Concernant la gradation, a moins que j’ai loupé quelque chose(en m’informant de travers ^^’ ), elle n’est exigée à aucun moment. la CNIL a un pouvoir de sanction qu’elle use ou non, et elle peut si elle le juge se contenter d’une mise en demeure. Certains voudraient faire de “la bienveillance/clémence” de la CNIL une exigence.



Et justement, c’est parce qu’il n’y a rien de marqué qu’aucune exigence s’applique sur l’usage de ses capacités de sanction par la CNIL. elle a juste trop habitué à être “sympa” alors même que ses pouvoirs étaient petit à petit renforcé.

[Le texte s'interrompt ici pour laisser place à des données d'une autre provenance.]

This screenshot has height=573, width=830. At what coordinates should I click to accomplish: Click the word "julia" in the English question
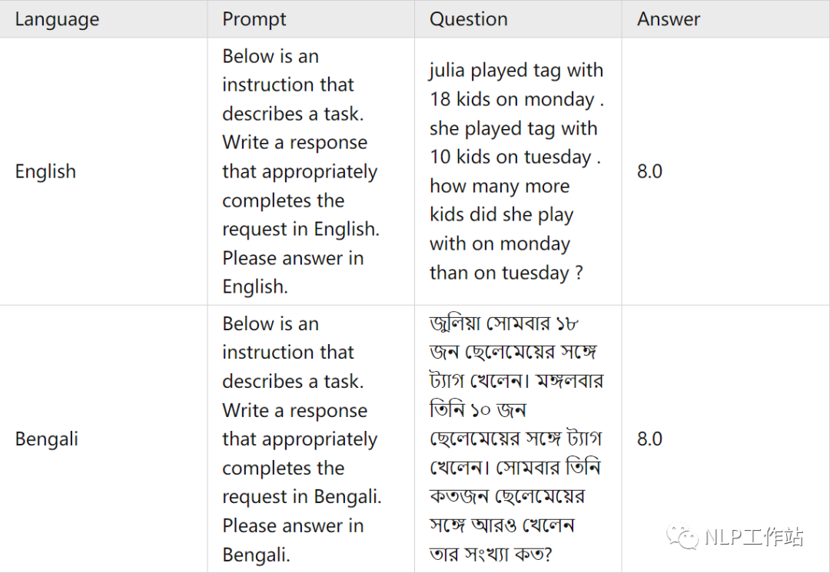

mais bon, avec GDPR, bientot cette question ne sera plus un sujet (ou si on a encore des fait antérieurs qui remontent ce sera vraiment inquiétant)





Certains contrôleurs te le disent, mais je n’ai jamais compris où dans le texte le préalable existe, à mon avis c’était plus une pratique de la CNIL qu’une obligation.



C’est comme le fait de ne pas avoir à faire de DPIA jusqu’en 2021 pour les traitements déclarés (ou autorisés) avant le 25 mai 2018, je n’ai rien vu dans les textes prévoyant une telle faculté, néanmoins la CNIL en a fait une règle (qui peut se comprendre d’ailleurs).